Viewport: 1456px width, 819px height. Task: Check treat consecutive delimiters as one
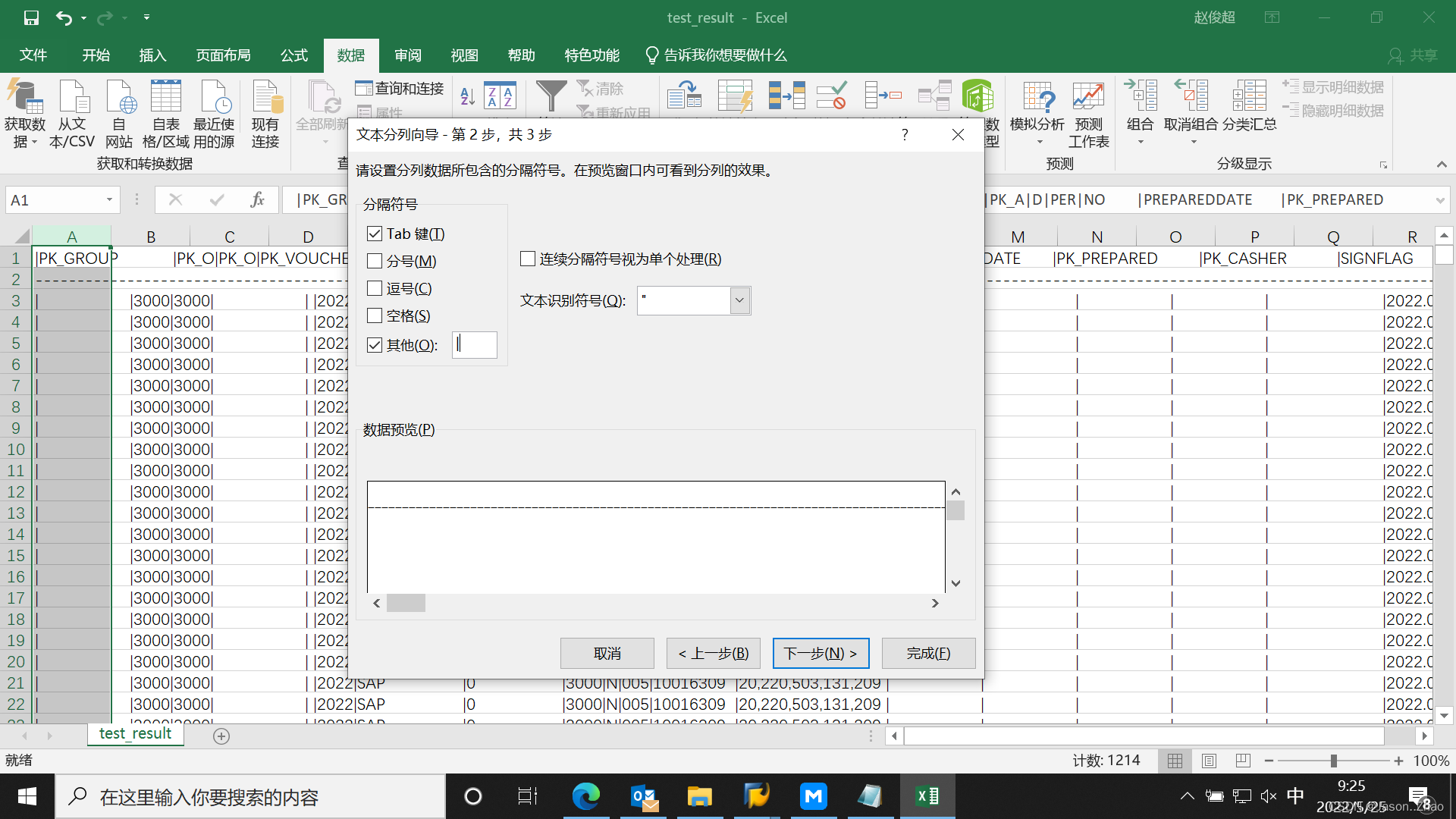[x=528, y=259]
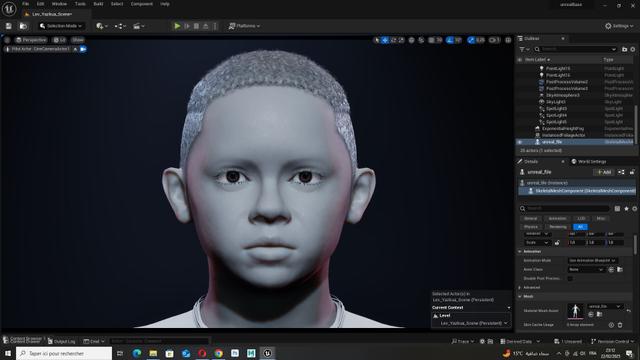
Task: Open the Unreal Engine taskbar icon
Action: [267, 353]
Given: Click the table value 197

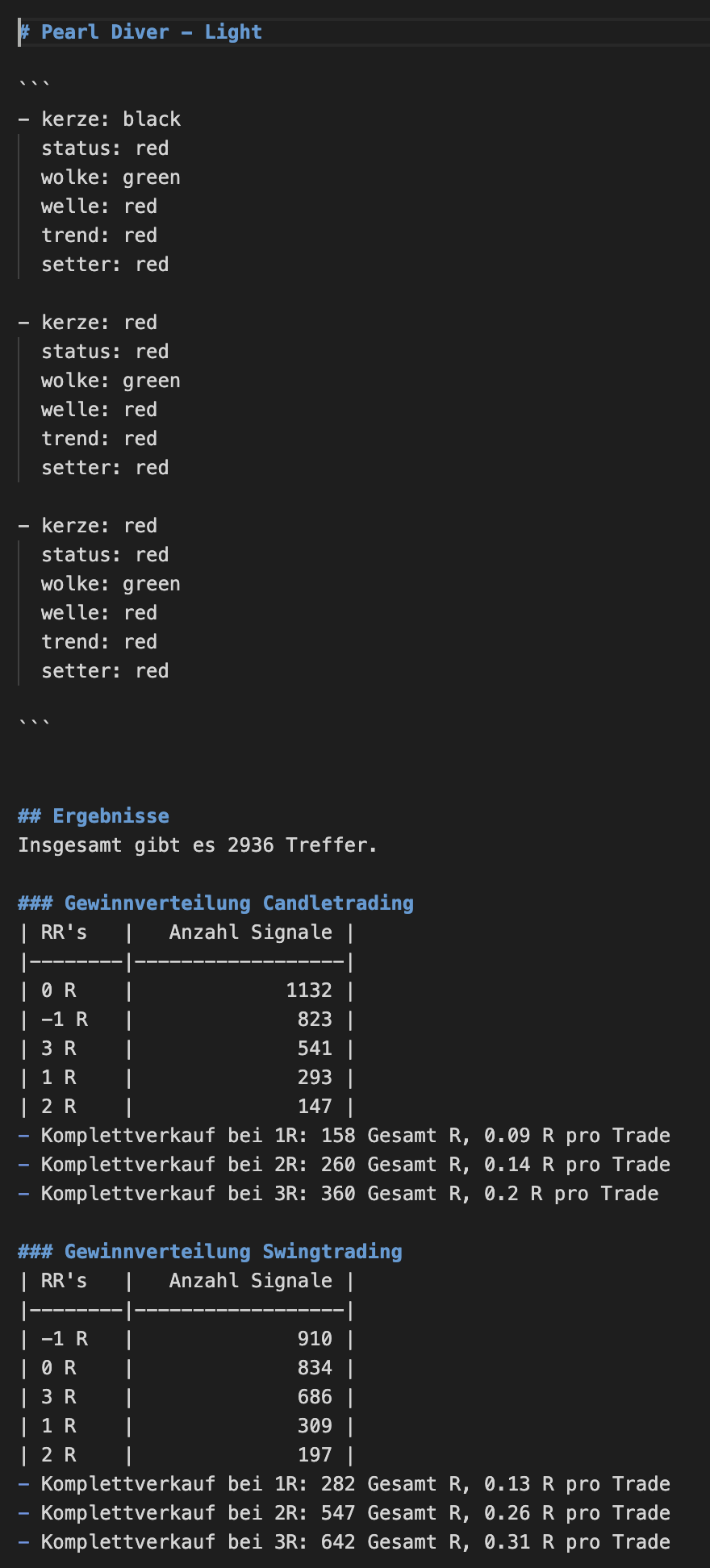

GOAL -> Pull out each line of the entries above that contains the string "Task".

CORRECT RESPONSE ->
Viewport: 1456px width, 819px height. Task: Check treat consecutive delimiters as one
Task: Open the Unreal Engine taskbar icon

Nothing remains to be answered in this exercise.